__Data provided__.
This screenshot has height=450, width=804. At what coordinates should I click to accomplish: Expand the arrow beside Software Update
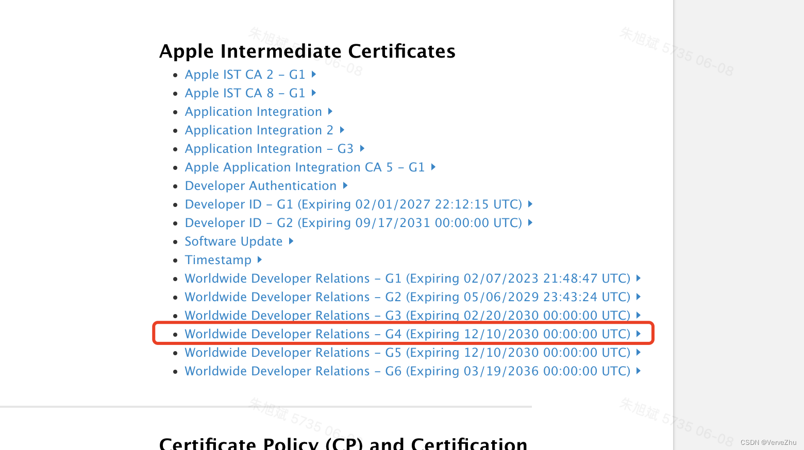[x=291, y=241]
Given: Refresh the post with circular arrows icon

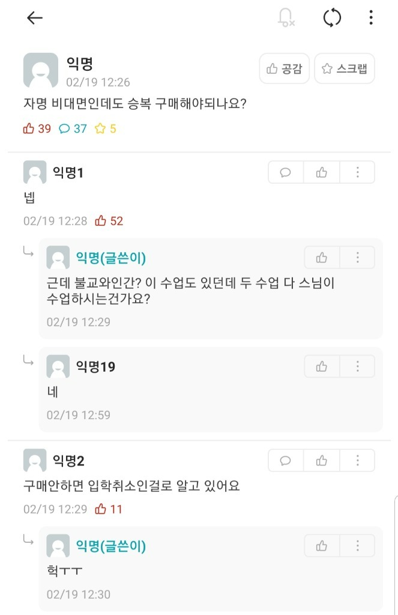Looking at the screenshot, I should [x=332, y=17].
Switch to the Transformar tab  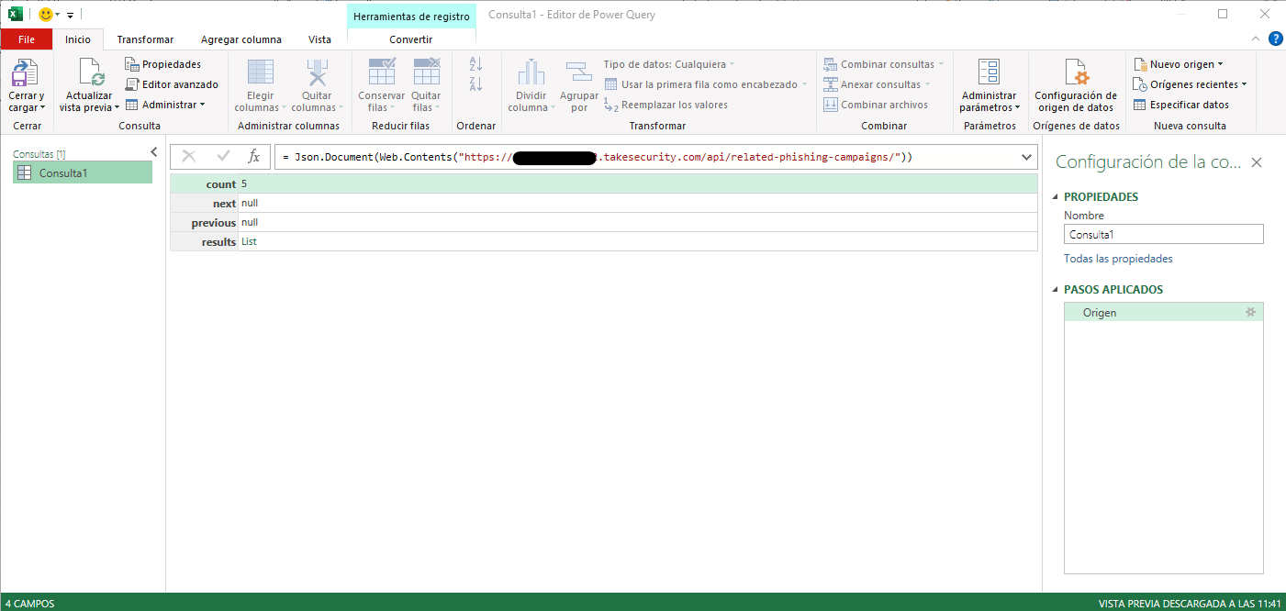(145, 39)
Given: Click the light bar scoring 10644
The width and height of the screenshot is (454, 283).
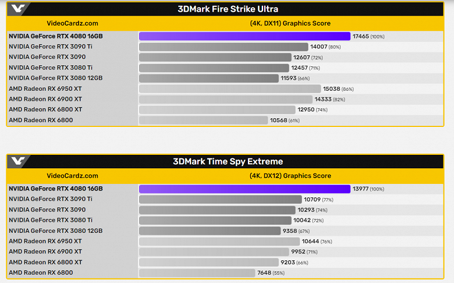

...

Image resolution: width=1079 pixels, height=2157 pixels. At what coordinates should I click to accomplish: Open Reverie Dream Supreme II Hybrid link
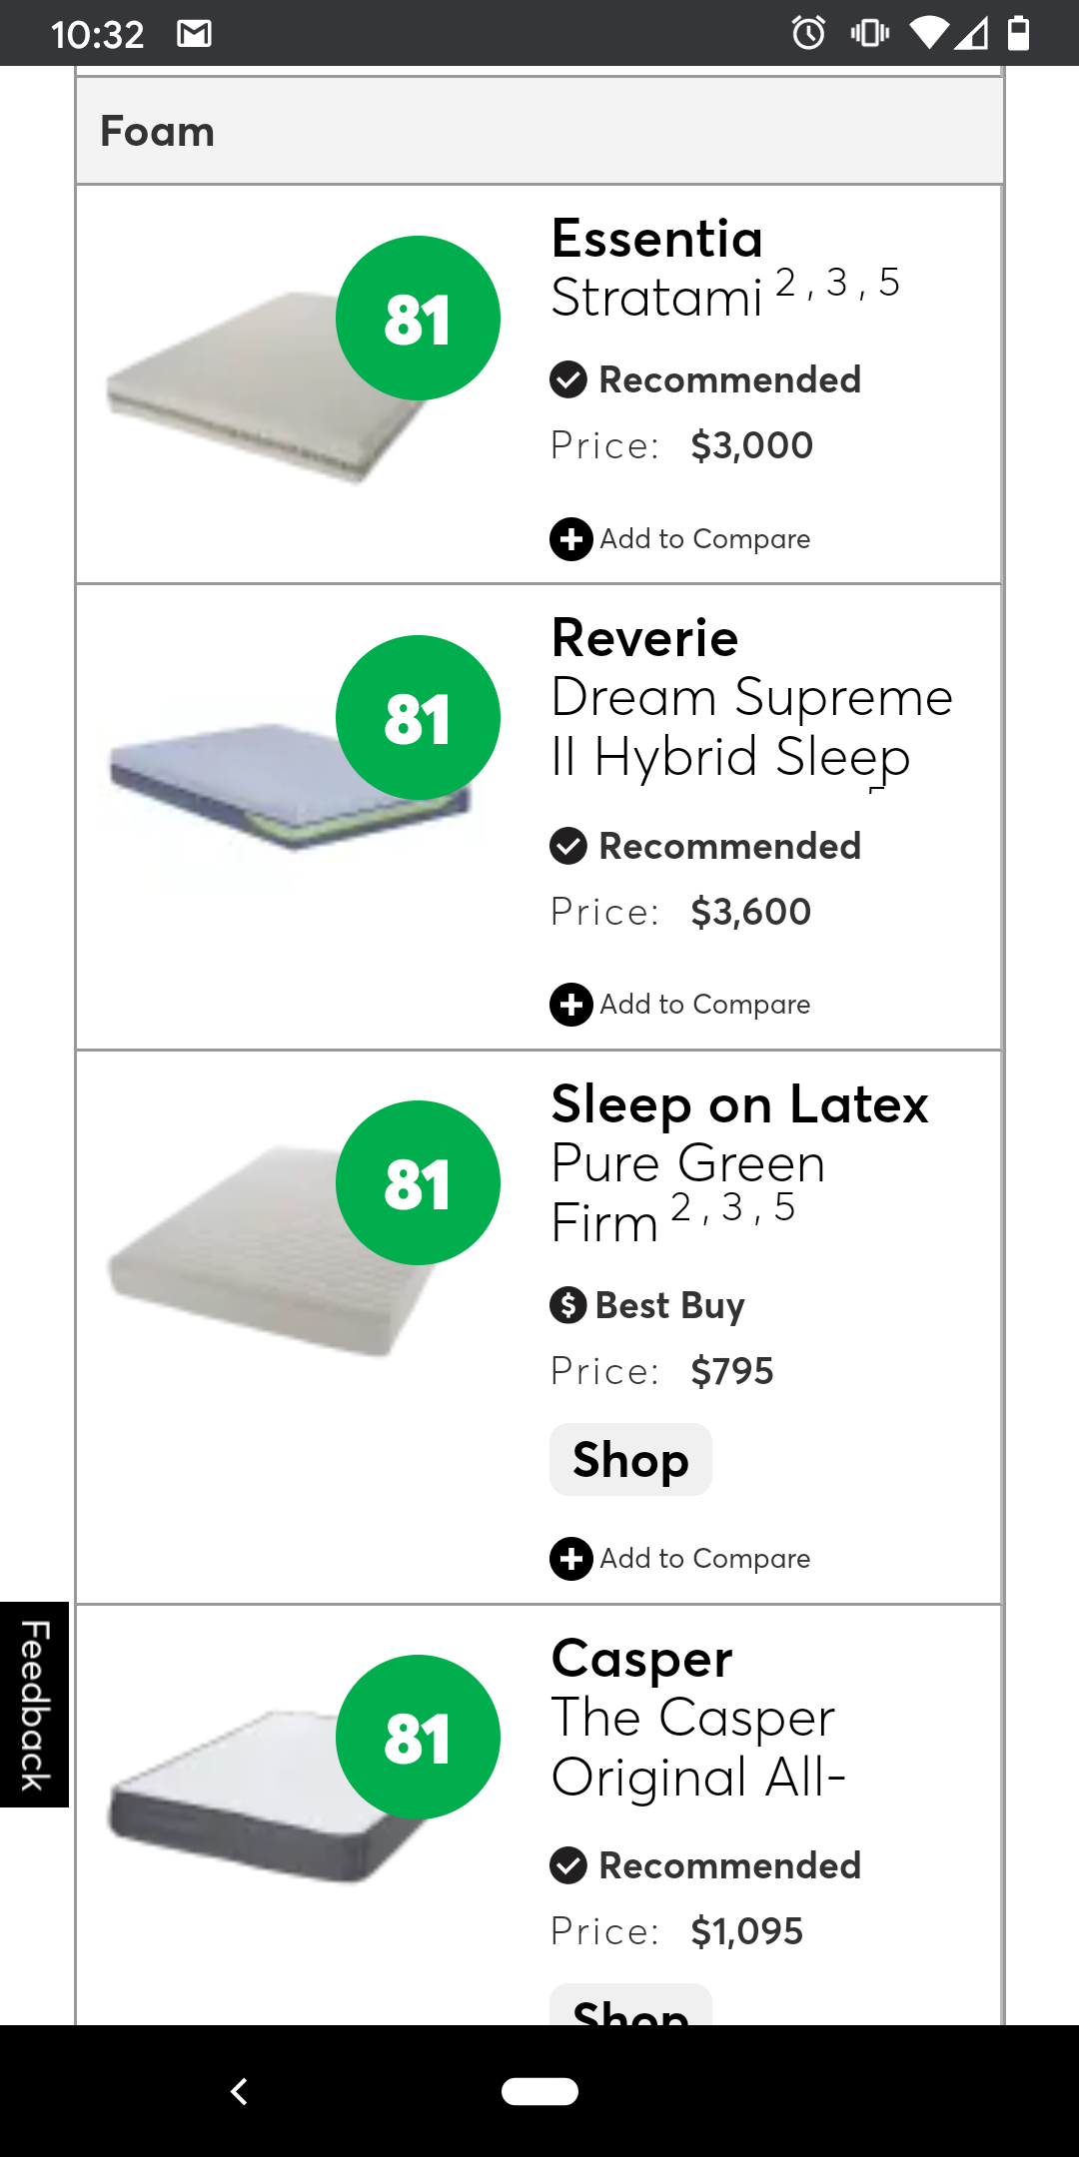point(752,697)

__Requirement__.
In the listing above, find the line containing "Given: Click the light bar scoring 10644" and the line containing "The width and". Output them and every line between, exactly, and nothing else.

__Solution to this problem__.
Given: Click the light bar scoring 10644
The width and height of the screenshot is (454, 283).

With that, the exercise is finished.